Les Echecs ont occupé, et occupent toujours, une grande partie de mon existence. Malgré tout, durant toutes ces années, j'ai eu le sentiment que les Echecs semblaient encore imparfaits; le pourcentage de coups est beaucoup trop élevé; La quantité d'ouvertures à se rappeler est trop excessive; et il devient ennuyeux de jouer par nécessité des variations douteuses pour éviter les coups de joueurs faibles. Le match Karpov - Korchnoi a permis au monde de réaliser que le problème actuel du jeu n'est pas seulement dû au manque de volonté de gagner des grands joueurs: malgré les efforts importants donnés par les deux plus grands joueurs pour se vaincre l'un l'autre, seulement un tiers des parties eût une fin décisive.

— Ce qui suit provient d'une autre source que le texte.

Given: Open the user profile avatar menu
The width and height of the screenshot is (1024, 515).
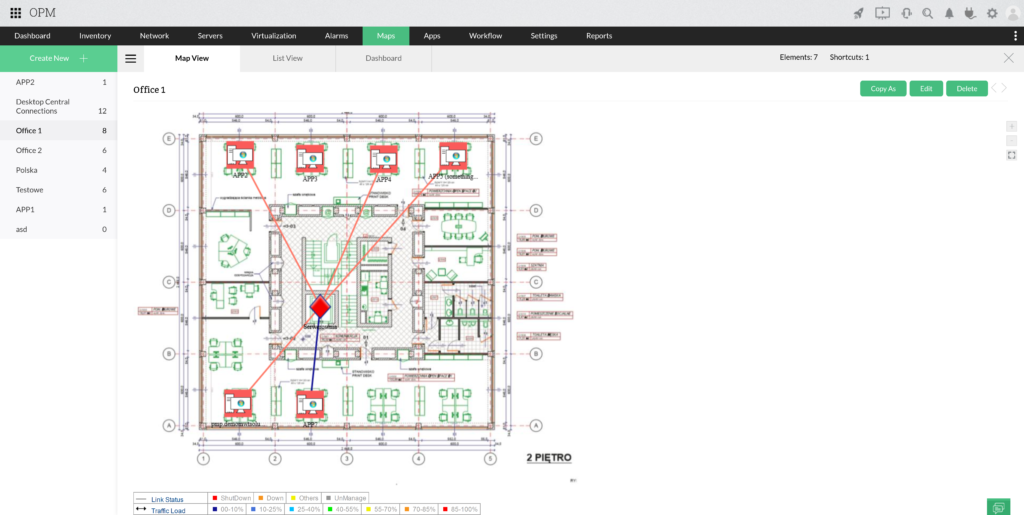Looking at the screenshot, I should (x=1011, y=13).
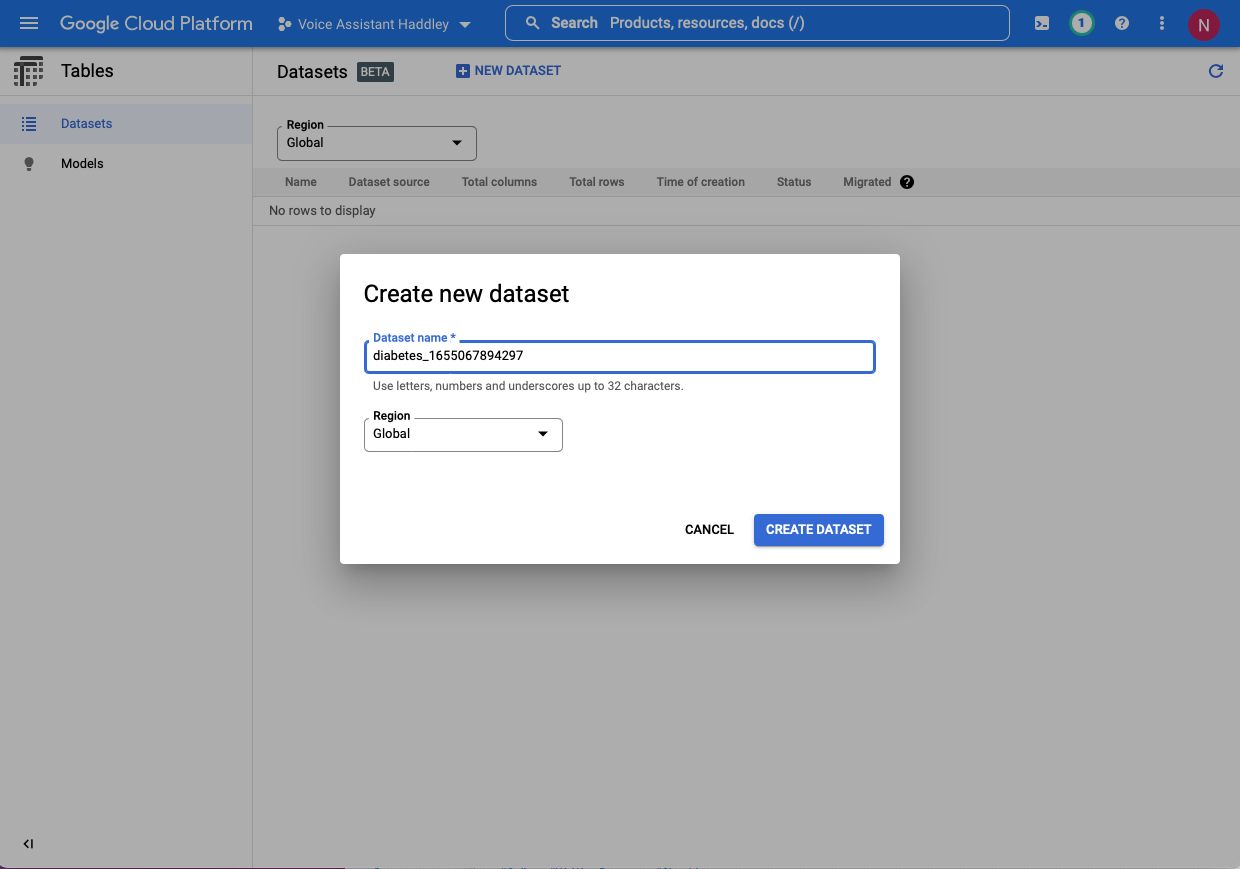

Cela dit, les Echecs restent un jeu formidable. Des siècles d'histoire, le travail de l'imagination qu'il fournit, des millions d'adversaires possibles, le risque d'être confronté à un adversaire plein de finesse, ou encore l'avantage de pouvoir améliorer son jeu, tout cela fait que l'on doit prendre ce jeu avec considération. Mais depuis trois ans, je découvre une autre forme d'Échecs, avec toutes les possibilités des Echecs classiques et bien plus encore, et surtout sans ses défauts !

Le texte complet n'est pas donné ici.